She's Coming Home, directed by Maya Dreifuss, opens this
week in Israeli movie theaters. The
narrative is about a 30-something woman named Michal who is at the end of a
long relationship with her boyfriend. She
returns home to live with her parents in Herzliyah, supposedly to work on
writing a feature film. Ze'ev is a married man,
the principal of the local high school, and much older than Michal. When he rear ends her car, they meet and
begin a relationship.
This is a film about an adult woman's difficulties living in
her childhood home with her parents -- it's not surprising that she would come
home and not have any privacy and be shocked to notice little things about her parents
and their relationship that she hadn't noticed before. This part of the film is
filled with humor and much insight and quite well-constructed.

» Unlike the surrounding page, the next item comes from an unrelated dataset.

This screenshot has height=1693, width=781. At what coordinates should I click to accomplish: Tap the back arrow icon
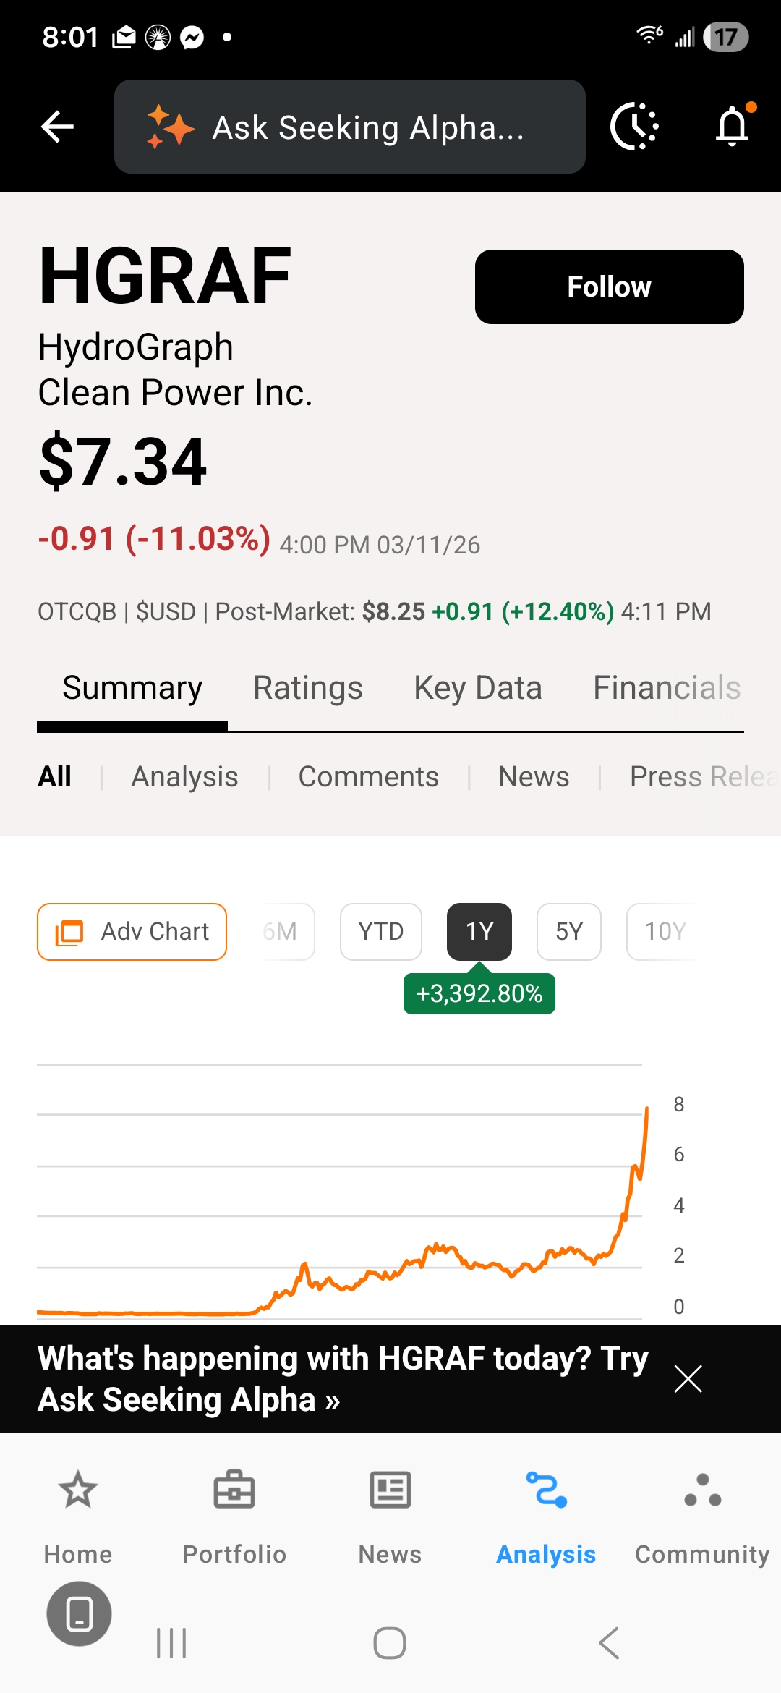click(58, 127)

However, it's also a film that is making a comment about a
woman's self- empowerment -- or lack thereof -- about power games between a man
and woman. This part of the film is
not easy to watch and honestly, quite infuriating and troubling, since the sex scenes (which seem to abound) reflect the use of violence as an abusive tool in a relationship.
The film won an award at the Jerusalem International Film Festival, 2013. The comments of the jury were as follows:
the jury has selected a bold, unsettling work that challenges the audience to continually re-orient its relationship to its fascinating if often enigmatic characters.
The film stars Tali Sharon as Michal, Alon Aboutboul as the
older man and Liora Rivlin as Michal's doting mother.